Cette fuite, qui risque de compliquer la tâche de la CIA au Pakistan, est intervenue au lendemain de la diffusion d'une interview dans laquelle Barack Obama a évoqué la possibilité que le chef d'Al-Qaïda ait disposé d'appuis au sein même du gouvernement pakistanais.

«Nous pensons qu'il y a dû y avoir un réseau de soutien, sous une forme ou une autre, pour ben Laden à l'intérieur du Pakistan mais nous ne savons pas lequel», a déclaré le président américain au journaliste Steve Kroft de l'émission 60 Minutes.

«Nous ne savons pas s'il y a des gens (qui ont aidé ben Laden) au sein ou à l'extérieur du gouvernement. Nous devons enquêter là-dessus et, encore plus important, le gouvernement pakistanais se doit d'ouvrir une enquête», a-t-il ajouté.

Gilani se braque

Le premier ministre pakistanais a annoncé hier la tenue d'une enquête sur la présence de ben Laden dans son pays, tout en qualifiant d'«absurdes» les accusations d'incompétence et de duplicité formulées contre l'armée et les services de renseignement pakistanais.

«Ce n'est pas sincère que d'accuser le Pakistan ou ses institutions, y compris l'ISI et les forces armées, d'avoir été de mèche avec Al-Qaïda, car Al-Qaïda a mené des centaines d'attentats suicide» dans tout le Pakistan, a déclaré Yousuf Raza Gilani lors d'un discours devant le Parlement pakistanais.

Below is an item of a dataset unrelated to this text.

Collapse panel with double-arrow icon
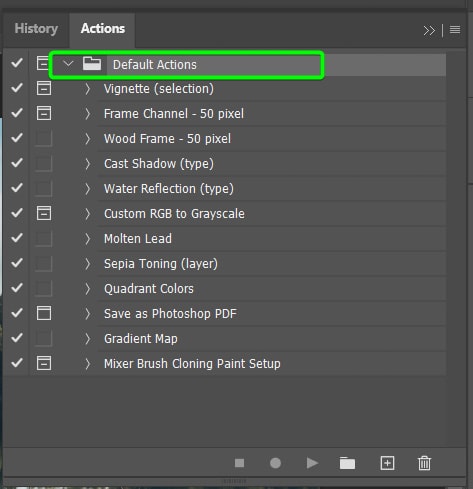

«Oui, il y a eu un échec des services de renseignement, mais pas seulement des nôtres. C'est l'échec de toutes les agences de renseignement du monde», a-t-il ajouté en reprochant aux États-Unis, en termes à peine voilés, d'avoir joué un rôle dans la création d'Al-Qaïda et du mythe ben Laden.

Opération dénoncée

Il a également déploré «l'unilatéralisme» dont Washington a fait preuve selon lui en orchestrant une opération de commandos américains contre la résidence de ben Laden, une accusation que le porte-parole de la Maison-Blanche a rejetée.

«Nous ne nous excuserons pas pour les mesures que le président (Obama) a prises», a déclaré Jay Carney.

Ce n'était pas la première fois que le nom du chef de station de la CIA au Pakistan était publié dans les médias du pays. La même chose s'est produite il y a cinq mois dans le cadre d'une plainte déposée par un homme qui accusait la CIA d'avoir tué son fils et son frère au cours d'un tir de drone. Après avoir reçu des menaces, l'agent américain a été rapatrié. Son remplaçant n'a pas l'intention de quitter son poste, selon des responsables américains.

Guantánamo

Le ministre de la Justice américain a par ailleurs indiqué hier qu'il n'avait pas l'intention d'abandonner son projet de fermer le centre de détention de Guantánamo à la suite de l'élimination de ben Laden. Certains défenseurs de l'administration précédente font valoir ces jours-ci que les interrogatoires menés dans cette prison ont permis de repérer le chef d'Al-Qaïda.

«Nous pensons que la sécurité nationale des États-Unis sera renforcée par la fermeture de ces installations», a déclaré Eric Holder en déplacement à Paris.